VERSE 9 and the MAKING OF SHALOM

Finally, at the end of verse 9, all the heavenly hosts –

who were invited to give God glory at the beginning of this psalm —

finally they and everyone else in the temple say:

Glory! Glory to God in the Highest.”

We may think that this psalm puts the Lord so very far above us:

far above chaos;

far above the chaos of creation;

far above the chaos of culture.

But there is something we need to remember.

We need to remember that the king who sits enthroned above it all in Psalm 29, is the same king who came down.

He came down into our chaos.

He came down into the chaos of creation,

and as he hung on the cross,

the earth literally trembled and the world went dark.

He came down into the chaos of culture,

and culture, in the name of peace and justice,

cried, “Crucify Him, Crucify Him!”

He came down and entered into the chaos of death itself.

And why?

Because in the end,

this Lord of lords and King of kings

is not about storms.

He is not about chaos.

In the end, he is about peace.

He is about shalom.

Shalom is the last word of psalm 29.

And this is the last word of the risen Lord gave us: “Peace, shalom, be with you.”

But you may be thinking, “But there are still storms!”

Yes, there are.

For now we remain riders on the storm,

but soon, very soon,

dawn will break forth

our king will return

and shalom will break forth in all its beauty.

One day soon,

all storms will be over

and calm will descend.

Then everything will be the way it is supposed to be,

then God, and creation and all people,

will flourish, and be fruitful, and live in peace –

then there will be true shalom.

One day soon,

what all the Old Testament prophets dreamed about

and what Jesus has made possible

will come.

So give glory to God all you heavenly and all you earthly creatures.

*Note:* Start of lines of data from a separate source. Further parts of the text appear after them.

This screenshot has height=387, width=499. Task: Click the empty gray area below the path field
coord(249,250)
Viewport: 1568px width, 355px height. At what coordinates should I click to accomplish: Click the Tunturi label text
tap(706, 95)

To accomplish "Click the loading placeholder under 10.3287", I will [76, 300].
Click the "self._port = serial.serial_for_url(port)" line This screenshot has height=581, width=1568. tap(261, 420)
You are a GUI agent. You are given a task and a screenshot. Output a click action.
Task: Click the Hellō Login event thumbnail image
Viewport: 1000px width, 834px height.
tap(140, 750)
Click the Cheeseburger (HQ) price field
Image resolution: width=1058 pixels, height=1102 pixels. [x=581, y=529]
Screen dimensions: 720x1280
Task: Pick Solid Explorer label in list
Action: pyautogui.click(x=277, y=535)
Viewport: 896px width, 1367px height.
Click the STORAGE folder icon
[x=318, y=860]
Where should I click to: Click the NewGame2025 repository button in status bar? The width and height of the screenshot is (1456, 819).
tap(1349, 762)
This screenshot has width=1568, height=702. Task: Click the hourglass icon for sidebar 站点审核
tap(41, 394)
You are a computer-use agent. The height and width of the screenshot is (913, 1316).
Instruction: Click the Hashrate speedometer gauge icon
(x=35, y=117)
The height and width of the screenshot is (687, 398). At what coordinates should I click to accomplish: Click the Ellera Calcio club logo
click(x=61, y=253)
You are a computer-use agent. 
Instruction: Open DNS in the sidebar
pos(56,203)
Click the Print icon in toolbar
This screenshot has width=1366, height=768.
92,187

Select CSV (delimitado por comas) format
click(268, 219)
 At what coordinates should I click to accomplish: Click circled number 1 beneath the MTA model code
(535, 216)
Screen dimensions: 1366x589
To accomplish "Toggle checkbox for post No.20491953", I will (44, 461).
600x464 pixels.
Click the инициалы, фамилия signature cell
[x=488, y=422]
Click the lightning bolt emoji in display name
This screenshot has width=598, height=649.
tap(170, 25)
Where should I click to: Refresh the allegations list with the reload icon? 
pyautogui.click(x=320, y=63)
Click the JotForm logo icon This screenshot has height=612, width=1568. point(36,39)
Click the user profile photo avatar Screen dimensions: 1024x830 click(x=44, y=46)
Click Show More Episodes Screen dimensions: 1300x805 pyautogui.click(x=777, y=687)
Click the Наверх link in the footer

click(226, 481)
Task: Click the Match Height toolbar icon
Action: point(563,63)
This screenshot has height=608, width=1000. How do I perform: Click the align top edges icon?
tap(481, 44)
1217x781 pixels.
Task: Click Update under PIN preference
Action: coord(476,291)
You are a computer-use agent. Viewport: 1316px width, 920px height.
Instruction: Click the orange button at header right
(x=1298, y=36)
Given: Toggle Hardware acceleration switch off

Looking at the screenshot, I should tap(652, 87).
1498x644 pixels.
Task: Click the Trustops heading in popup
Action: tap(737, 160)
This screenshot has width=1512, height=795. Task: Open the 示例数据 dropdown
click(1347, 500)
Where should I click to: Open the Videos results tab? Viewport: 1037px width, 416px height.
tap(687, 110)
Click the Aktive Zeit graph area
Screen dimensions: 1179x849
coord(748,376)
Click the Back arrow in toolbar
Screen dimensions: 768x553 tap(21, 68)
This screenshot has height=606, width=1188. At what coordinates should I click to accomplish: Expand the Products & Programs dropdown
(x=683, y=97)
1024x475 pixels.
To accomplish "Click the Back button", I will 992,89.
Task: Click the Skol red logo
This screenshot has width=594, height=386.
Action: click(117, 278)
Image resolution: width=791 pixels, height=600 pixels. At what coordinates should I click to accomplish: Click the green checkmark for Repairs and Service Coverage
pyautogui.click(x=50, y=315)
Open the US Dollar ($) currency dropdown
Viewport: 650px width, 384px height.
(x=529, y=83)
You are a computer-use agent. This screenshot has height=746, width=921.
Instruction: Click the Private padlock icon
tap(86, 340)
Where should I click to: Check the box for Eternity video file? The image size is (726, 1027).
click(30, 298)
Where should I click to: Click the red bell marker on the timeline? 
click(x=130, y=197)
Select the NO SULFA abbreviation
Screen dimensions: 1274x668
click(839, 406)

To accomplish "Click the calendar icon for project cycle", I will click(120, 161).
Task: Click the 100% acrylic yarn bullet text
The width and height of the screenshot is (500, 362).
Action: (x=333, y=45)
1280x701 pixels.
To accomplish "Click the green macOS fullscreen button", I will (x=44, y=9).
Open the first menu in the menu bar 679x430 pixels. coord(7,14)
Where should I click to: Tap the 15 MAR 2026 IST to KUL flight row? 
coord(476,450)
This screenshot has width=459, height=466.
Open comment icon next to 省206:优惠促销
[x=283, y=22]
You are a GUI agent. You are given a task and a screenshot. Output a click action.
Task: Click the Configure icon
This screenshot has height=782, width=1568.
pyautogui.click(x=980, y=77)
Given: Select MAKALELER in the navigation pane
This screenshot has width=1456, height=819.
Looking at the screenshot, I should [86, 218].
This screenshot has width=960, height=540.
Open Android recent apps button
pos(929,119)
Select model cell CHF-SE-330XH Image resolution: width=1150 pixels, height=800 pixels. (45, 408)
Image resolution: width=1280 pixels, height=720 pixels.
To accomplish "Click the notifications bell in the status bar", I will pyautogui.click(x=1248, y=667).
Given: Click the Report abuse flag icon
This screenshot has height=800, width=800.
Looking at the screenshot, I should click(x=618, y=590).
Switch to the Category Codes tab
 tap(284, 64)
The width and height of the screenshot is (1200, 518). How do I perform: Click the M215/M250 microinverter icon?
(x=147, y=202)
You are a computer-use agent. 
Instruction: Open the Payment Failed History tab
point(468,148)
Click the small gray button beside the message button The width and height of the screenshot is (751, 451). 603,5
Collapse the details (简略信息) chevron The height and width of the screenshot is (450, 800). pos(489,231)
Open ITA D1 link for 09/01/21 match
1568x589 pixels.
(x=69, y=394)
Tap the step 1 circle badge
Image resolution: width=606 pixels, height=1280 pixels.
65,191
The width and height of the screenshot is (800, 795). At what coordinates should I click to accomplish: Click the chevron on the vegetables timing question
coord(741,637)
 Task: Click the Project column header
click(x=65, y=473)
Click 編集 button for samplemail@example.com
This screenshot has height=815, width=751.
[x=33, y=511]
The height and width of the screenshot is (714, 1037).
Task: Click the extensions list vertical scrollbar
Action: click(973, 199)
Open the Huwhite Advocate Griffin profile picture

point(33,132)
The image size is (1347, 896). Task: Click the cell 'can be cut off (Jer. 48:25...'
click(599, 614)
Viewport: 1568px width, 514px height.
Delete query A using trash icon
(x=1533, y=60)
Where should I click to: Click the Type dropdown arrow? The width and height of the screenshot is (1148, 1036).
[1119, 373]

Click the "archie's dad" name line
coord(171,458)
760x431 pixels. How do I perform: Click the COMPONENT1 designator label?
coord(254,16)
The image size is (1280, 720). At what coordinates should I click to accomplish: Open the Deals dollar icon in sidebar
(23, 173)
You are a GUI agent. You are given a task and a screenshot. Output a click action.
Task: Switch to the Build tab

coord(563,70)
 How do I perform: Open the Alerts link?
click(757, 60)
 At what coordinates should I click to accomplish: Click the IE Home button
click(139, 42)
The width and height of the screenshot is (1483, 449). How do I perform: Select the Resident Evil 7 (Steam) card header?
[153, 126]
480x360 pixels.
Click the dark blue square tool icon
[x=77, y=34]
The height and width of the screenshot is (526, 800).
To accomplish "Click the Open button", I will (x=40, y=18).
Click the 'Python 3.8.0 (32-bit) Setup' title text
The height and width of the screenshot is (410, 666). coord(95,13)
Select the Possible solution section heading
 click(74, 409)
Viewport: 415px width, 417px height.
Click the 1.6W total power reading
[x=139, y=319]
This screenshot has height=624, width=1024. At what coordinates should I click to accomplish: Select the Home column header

Give glory to Jesus, the King of kings.

Give glory.

For chaos has been overcome,

and the king is coming in the power of his shalom.

Amen

  1. C.S. Lewis, “Nature” in Reflections on the Psalms.

  2. Frederica Mathewes-Greene “Loving the Storm-Drenched” in Christianity Today March 3, 2006.


Mike Abma

Mike Abma is pastor of Woodlawn Christian Reformed Church in Grand Rapids, Michigan.